Metamorfosis empresarial en Vigo: menos industria y más servicios
Las actividades que más crecen en la ciudad son las que venden conocimiento y servizos avanzados: informáticas, consultoría y actividades profesionales
El tejido empresarial de Vigo ha vivido una transformación clara en la última década dibujando una ciudad con menos industria y construcción y más servicios. Aunque el sector terciario tiene mala prensa, lo cierto es que hay dos tipos de servicios, unos generan poco valor añadido y otros son de alto impacto y especialización. Son precisamente estos últimos los que más crecen en la ciudad.
Según los datos del Instituto Galego de Estatística (IGE), el número de empresas en la industria viguesa en diez años ha caído un 18%. En construcción, el sector inicia un declive que se aceleró con la pandemia, en diez años casi un 19% menos.
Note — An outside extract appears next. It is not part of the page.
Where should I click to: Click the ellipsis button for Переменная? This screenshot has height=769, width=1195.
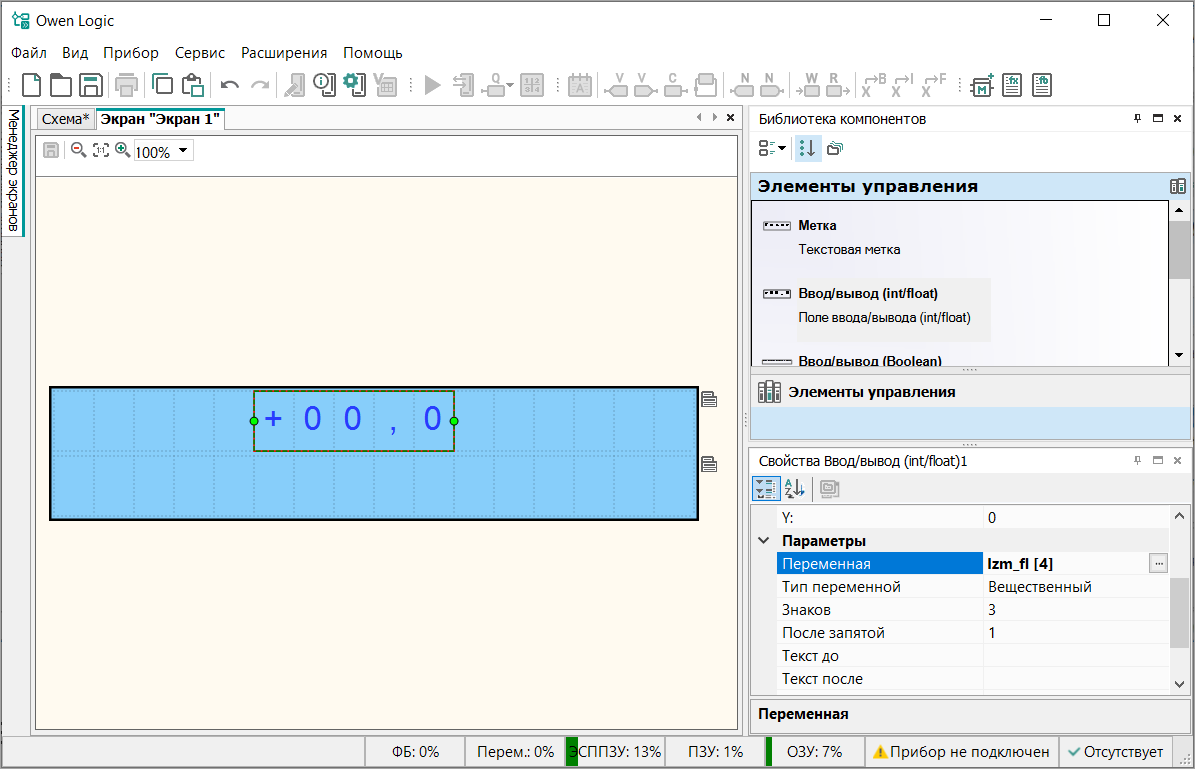click(x=1158, y=564)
Los servicios son, con diferencia, el gran pilar del tejido empresarial vigués. Representan un 85% del total de empresas y, aunque sufrieron con la pandemia, han crecido en una década un 1,3%, aunque esto hay que analizar más pormenorizadamente. Así, la ciudad pierde músculo en el comercio tradicional, pero crecen con fuerza las actividades ligadas al conocimiento, los servicios a las empresas, la creación cultural, la educación privada y los cuidados. El cambio no es sólo cuantitativo, es estructural.
La industria pasó en diez años de 1.195 empresas manufactureras en 2014 a 980 en 2024 (–18%). La caída se concentra en sectores históricos como procesado y conservación de pescado, crustáceos y moluscos, confección de ropa, fabricación de muebles, industria química o construcción naval. El patrón es claro: desaparecen talleres pequeños y medianos, mientras resisten mejor actividades más tecnificadas o de nicho. Excepciones relevantes son los instrumentos y abastecimientos médicos, así como otras industrias manufactureras impulsadas por actividades sanitarias, lúdicas y artesanales especializadas.
El sector de la construcción pierde casi 500 empresas (–19%) hasta 2.048, pero el golpe no es uniforme porque caen la promoción inmobiliaria, ingeniería civil o empresas de construcción de carreteras y grandes infraestructuras, pero, en cambio, crecen las compañías de acabados de edificios, señal de más rehabilitación y menos obra nueva.
En el comercio la tendencia es de menos tiendas y más negocio digital. El comercio al por menor cae un 27%, pero el comercio no realizado en establecimientos físicos (internet, venta directa y plataformas) crece un 34%.
En los servicios, la hostelería también cae, un 19% hasta 1.600 empresas, mientras los servicios de alojamiento crecen.
Los grandes ganadores están en el conocimiento. Uno de los cambios más profundos de la década es que la información, comunicaciones y tecnología crecen un 18%. Vigo se consolida como un polo tecnológico y creativo. Los servicios a las empresas dan el salto silencioso. El bloque de actividades profesionales, científicas y técnicas registra un crecimiento de casi 400 empresas, con la consultoría empresarial y otras actividades profesionales (diseño, traducción, fotografía y servicios especializados) a la cabeza.
En las actividades inmobiliarias, el alquiler dispara el sector. A pesar de la caída de la promoción, el sector inmobiliario en su conjunto crece un 56%.
Uno de los crecimientos más intensos de toda la estadística es el epígrafe de educación, que pasa de 715 a 1.023 empresas (+43%), lo que refleja una demanda creciente de reciclaje profesional y aprendizaje continuo.
Junto a ello, la sanidad y servicios sociales, bajan las empresas hospitalarias, pero crece la atención privada, domiciliaria y especializada; así como el crecimiento de la cultura, deporte y entretenimiento.